Hokkabaz, Hokkabazları tartıştırıyor
25 EKİM 2006
Hokkabaz’ın tartışma yaratacak bir film olacağı belliydi. Beklentinin aşırı iletişim dozuyla yukarı çekildiğini, Cem Yılmaz’ın bireysel marka vaadiyle birleşerek oluşan yeni beklentinin her an düş kırıklığına dönüşebileceğini filmin gösterime girmesinin hemen ertesinde yazmıştım. “Hele dur; başkaları ne yazıyor bir bekle; sonra yazarsın” demeden... Biraz da sinema eleştirmeni olmamanın rahatlığıyla...
Görülüyor ki, Hakkı Devrim üstadımızın deyimiyle pek çok ‘Köşe kadısı’ da beklenen düş kırıklığını yaşamış... Müzikleri, çerçeveleriyle Il Postino tadındaki film yine de gişe yapacak. Maliyeti çok düşük olduğundan, Cem’i maddi açıdan tatmin edecek. Ama sanatçının bir sonraki işini nasıl etkiler, işte orası pek toz pembe gözükmüyor.

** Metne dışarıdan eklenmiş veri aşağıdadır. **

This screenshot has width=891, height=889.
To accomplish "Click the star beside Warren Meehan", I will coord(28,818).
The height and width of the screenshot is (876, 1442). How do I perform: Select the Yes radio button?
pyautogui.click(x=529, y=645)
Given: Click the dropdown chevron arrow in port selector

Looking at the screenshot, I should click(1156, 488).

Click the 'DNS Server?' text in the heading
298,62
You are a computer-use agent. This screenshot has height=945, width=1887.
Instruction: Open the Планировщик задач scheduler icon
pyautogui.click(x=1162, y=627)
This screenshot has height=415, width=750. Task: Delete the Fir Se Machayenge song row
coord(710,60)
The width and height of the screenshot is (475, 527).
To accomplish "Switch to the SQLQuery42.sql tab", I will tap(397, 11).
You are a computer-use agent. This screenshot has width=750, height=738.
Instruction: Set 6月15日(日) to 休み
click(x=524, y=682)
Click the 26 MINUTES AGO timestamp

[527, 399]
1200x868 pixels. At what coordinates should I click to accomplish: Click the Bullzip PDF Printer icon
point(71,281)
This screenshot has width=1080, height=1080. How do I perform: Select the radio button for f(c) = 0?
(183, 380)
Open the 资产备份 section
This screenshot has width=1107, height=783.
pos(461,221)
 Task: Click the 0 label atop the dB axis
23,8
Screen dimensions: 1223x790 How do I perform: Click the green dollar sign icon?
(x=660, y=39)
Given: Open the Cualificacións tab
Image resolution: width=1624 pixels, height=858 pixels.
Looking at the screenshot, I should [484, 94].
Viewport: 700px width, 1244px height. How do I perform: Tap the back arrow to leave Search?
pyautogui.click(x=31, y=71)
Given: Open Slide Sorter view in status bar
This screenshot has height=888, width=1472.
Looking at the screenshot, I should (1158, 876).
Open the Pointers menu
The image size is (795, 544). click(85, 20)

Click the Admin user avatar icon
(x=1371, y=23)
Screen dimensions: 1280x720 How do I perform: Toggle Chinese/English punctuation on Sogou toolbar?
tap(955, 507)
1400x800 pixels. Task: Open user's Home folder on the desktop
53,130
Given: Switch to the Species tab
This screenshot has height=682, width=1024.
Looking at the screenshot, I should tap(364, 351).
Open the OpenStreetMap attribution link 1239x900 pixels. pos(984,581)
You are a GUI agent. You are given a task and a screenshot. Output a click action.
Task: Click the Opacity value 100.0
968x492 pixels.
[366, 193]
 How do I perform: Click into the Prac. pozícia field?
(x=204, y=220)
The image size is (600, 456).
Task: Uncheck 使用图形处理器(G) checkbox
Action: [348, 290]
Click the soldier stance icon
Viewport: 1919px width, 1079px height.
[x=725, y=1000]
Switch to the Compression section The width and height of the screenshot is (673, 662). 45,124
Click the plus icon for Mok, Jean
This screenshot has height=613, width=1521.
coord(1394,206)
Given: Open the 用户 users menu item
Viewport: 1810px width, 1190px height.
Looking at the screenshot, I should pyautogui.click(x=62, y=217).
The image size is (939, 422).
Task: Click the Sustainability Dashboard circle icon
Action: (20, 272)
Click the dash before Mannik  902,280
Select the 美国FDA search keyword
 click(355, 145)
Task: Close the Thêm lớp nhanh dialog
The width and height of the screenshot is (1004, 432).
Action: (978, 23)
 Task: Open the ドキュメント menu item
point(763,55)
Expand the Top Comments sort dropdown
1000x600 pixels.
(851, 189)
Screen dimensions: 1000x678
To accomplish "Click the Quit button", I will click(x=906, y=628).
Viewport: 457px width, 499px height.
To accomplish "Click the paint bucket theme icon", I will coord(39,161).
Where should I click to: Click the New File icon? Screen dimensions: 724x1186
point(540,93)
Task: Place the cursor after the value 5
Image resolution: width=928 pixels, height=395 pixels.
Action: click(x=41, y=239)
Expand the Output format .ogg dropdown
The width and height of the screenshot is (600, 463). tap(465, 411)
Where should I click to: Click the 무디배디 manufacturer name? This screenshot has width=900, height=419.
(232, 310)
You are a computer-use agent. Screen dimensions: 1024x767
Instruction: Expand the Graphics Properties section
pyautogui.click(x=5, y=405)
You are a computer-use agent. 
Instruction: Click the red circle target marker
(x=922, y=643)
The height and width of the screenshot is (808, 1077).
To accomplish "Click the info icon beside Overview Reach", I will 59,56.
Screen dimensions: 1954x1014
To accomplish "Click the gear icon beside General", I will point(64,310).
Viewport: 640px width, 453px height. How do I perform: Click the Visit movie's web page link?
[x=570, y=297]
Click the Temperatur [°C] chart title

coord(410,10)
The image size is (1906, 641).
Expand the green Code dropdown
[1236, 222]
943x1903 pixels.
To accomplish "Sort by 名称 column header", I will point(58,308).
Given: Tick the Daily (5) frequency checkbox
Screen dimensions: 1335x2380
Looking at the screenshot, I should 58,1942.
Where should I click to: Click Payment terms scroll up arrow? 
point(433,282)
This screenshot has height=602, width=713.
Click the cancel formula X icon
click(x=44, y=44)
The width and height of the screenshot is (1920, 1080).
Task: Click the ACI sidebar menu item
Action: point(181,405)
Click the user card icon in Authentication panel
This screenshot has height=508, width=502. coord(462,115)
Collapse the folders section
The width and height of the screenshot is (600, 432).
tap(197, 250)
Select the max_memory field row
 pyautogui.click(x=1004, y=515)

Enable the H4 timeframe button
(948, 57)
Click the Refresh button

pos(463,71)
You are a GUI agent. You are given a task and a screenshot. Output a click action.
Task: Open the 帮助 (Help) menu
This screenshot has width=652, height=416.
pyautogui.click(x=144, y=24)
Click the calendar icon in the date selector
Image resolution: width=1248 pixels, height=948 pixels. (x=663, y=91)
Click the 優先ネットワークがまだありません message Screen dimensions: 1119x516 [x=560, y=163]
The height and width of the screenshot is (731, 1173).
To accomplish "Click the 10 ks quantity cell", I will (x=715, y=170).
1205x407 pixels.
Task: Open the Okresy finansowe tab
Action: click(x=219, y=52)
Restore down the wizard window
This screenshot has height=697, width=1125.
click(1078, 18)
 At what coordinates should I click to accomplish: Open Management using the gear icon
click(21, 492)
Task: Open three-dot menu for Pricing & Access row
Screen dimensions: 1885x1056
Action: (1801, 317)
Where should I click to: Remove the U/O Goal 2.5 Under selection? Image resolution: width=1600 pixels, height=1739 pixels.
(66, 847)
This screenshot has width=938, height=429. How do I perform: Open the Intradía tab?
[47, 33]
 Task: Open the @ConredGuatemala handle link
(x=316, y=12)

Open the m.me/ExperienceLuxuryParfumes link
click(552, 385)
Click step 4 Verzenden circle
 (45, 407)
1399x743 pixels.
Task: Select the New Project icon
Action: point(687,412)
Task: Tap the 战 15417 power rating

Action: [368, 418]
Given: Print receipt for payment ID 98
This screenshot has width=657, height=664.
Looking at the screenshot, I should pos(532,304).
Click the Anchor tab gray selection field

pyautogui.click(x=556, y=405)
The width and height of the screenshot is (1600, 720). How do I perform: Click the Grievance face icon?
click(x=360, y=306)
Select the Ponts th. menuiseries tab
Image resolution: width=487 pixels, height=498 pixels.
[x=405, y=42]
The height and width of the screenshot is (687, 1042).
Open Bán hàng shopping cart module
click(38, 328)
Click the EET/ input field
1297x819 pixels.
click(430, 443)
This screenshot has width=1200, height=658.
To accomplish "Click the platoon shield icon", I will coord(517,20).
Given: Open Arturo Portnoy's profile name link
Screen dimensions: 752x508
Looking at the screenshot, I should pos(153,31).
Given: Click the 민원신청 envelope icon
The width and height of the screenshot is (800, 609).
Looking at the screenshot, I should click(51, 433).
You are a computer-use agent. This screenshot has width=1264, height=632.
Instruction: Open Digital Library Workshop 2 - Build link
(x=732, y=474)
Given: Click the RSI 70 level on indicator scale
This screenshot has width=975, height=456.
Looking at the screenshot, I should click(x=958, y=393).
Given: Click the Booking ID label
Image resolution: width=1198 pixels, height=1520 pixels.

Filmin bu tür tartışmalar dışında sihirbazlar arası bir itiş kakışa neden olacağını ise beklemiyordum doğrusu... “Ne alaka?” diyeceksiniz, ama Hokkabaz, filmle pek ilgisi olmayan iki illüzyonisti birbirine düşürmüş. Sermet Erkin ve Mandrake durduk yerde kapışmışlar. Filmle ilgili bağlantı noktası şu: Mandrake’nin ifadesine göre, Cem Yılmaz’a film için ders vermiş olan Erdinç Demiray ve Dr. Selim Başarır Mandrake’nin öğrencileriymiş. Erkin de öğrencileri arasında yer alıyormuş. Ama o hayırsız çıkmış. Öğrencisi olduğunu reddediyormuş. Numaraları öğrenmek için Mandrake’yi ziyaret edip dururmuş. Çok agresifmiş vs...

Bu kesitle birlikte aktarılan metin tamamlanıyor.